Collected data entries:
((

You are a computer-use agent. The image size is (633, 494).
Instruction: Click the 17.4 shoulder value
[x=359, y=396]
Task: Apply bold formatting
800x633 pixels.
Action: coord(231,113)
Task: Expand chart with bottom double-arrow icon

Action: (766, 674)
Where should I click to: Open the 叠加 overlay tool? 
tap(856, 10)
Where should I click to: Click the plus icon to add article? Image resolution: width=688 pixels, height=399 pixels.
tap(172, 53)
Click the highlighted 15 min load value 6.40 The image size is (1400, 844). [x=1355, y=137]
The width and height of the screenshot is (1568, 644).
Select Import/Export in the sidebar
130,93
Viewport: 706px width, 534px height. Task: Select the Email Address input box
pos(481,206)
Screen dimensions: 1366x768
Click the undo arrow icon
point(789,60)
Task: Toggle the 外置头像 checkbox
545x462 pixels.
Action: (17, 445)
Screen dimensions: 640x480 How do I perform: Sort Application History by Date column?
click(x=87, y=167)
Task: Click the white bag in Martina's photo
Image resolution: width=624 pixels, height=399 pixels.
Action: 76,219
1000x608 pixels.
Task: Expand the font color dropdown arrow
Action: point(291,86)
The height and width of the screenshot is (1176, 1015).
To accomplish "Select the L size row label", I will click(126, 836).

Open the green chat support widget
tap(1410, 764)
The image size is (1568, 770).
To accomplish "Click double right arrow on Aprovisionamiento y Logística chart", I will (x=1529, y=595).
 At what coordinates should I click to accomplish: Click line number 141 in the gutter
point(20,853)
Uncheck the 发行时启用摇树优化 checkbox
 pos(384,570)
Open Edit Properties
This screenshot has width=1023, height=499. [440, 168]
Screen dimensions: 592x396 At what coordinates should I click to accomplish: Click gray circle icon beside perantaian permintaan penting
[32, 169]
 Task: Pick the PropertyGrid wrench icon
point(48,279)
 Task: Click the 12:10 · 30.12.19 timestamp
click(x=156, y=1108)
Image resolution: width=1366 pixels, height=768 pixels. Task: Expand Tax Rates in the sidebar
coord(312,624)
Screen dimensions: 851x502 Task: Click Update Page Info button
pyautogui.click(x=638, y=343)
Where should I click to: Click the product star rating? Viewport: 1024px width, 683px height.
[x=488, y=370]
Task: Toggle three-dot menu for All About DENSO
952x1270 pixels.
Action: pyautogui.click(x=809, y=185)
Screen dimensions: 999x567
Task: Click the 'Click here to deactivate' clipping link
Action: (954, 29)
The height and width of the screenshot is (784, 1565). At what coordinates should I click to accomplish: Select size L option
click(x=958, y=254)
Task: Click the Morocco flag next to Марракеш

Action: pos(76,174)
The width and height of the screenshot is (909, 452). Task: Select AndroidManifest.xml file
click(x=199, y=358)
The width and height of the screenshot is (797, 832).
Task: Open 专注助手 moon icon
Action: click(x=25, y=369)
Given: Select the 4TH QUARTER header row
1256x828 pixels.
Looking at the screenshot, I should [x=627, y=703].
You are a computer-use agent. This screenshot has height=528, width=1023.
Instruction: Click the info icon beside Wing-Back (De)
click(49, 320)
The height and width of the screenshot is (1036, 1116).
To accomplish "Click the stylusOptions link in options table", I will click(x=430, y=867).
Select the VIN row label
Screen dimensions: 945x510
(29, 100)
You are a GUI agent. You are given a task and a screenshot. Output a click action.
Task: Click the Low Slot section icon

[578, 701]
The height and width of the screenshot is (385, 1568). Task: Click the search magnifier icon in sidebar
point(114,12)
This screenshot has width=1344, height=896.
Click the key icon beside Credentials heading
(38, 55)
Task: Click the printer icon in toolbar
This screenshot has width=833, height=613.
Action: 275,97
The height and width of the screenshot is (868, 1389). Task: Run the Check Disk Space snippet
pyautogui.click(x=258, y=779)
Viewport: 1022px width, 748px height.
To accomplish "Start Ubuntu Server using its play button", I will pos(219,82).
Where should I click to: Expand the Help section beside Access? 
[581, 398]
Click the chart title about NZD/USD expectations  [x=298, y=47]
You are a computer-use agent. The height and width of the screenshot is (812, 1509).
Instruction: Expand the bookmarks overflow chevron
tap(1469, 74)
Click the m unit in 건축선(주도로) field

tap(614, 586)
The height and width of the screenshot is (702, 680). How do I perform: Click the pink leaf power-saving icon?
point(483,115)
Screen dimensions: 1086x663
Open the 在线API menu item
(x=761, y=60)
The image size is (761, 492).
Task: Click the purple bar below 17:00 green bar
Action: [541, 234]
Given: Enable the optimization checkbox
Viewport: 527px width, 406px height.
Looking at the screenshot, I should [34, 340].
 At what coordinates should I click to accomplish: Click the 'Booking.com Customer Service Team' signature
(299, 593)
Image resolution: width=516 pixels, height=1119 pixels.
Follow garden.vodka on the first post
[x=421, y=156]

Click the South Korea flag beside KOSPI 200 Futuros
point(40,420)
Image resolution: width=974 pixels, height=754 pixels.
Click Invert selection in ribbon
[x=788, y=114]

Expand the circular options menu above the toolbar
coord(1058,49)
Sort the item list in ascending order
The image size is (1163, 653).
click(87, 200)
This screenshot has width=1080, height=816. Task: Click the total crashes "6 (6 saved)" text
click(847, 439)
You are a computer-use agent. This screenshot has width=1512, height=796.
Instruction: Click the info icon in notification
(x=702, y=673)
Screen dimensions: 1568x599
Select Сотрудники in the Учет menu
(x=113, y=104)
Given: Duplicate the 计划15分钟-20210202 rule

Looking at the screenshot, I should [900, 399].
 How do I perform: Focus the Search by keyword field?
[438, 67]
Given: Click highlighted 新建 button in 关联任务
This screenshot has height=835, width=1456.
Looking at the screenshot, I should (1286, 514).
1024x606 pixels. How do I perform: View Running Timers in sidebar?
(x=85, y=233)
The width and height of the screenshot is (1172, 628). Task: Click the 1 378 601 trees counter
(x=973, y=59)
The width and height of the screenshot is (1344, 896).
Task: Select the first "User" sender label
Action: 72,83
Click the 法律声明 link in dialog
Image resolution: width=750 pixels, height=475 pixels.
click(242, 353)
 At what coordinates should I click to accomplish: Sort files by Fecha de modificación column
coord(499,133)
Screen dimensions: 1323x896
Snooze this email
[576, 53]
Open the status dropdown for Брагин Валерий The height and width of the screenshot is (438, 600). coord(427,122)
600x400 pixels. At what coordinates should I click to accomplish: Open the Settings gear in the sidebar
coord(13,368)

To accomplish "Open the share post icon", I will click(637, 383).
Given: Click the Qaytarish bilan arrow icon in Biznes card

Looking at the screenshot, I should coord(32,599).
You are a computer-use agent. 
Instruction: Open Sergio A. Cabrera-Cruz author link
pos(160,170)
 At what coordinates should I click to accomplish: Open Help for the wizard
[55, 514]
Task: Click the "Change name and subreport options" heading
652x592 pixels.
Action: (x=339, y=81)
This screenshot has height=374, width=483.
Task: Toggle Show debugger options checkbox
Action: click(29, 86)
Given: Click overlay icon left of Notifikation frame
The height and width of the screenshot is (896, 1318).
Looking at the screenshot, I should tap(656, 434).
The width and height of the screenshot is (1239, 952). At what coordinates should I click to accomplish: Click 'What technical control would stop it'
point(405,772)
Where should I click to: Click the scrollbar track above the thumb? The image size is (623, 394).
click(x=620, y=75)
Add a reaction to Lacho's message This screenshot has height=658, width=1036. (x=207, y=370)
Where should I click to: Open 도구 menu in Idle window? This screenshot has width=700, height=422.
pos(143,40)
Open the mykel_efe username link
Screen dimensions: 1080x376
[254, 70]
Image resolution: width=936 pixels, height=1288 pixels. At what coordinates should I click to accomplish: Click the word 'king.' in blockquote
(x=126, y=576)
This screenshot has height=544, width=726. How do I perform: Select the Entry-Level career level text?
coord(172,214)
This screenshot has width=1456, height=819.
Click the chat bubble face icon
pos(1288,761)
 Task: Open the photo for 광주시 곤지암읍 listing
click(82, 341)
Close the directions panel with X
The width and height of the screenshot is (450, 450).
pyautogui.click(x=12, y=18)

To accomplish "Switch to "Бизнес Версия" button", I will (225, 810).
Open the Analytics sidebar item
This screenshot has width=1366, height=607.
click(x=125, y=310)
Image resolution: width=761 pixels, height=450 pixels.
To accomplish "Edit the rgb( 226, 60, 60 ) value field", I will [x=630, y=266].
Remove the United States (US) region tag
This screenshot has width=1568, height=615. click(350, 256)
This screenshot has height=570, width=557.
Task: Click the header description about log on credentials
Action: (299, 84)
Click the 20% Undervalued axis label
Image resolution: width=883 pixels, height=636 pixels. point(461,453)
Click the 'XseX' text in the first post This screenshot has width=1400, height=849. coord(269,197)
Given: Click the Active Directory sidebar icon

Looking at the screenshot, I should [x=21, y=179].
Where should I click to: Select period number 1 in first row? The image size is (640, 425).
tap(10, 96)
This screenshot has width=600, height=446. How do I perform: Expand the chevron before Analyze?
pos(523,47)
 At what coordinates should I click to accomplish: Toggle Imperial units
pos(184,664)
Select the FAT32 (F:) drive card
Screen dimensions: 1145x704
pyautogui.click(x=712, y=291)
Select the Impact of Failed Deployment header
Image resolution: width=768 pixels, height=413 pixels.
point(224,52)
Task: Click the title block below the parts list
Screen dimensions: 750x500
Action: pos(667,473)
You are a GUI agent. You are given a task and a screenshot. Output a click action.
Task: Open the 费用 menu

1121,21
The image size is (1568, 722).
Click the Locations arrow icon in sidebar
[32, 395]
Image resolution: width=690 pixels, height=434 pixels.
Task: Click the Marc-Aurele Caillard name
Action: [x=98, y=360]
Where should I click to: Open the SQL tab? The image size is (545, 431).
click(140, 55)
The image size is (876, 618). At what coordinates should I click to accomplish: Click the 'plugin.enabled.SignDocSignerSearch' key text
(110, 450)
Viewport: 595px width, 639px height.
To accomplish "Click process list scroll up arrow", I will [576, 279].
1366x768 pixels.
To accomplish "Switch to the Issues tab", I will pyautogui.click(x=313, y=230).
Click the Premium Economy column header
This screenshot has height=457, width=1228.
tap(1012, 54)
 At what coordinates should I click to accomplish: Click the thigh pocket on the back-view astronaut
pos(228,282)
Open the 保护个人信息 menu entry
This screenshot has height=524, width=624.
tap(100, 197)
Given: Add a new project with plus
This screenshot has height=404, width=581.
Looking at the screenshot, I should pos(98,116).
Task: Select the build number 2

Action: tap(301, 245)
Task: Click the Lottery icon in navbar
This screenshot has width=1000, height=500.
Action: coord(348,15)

))

EXERCISE:
Within the records above, how many lines include the word "title"? State the number by itself.

ANSWER SPACE:
2